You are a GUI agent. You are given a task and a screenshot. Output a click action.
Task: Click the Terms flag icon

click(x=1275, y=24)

--

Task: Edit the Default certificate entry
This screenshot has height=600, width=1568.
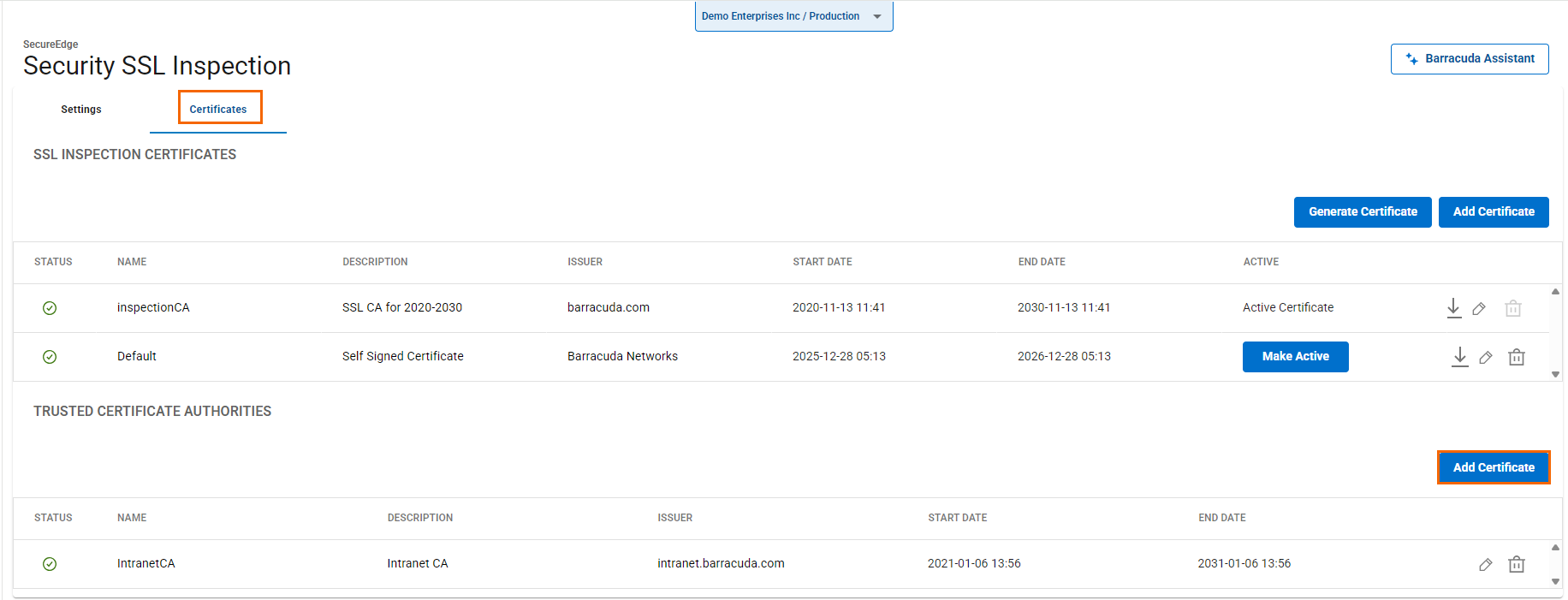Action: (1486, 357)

■ Given problem: Collect every line in the listing that contains the string "screenshot".

■ Result for this exercise:
You are a GUI agent. You are given a task and a screenshot. Output a click action.
This screenshot has height=600, width=1568.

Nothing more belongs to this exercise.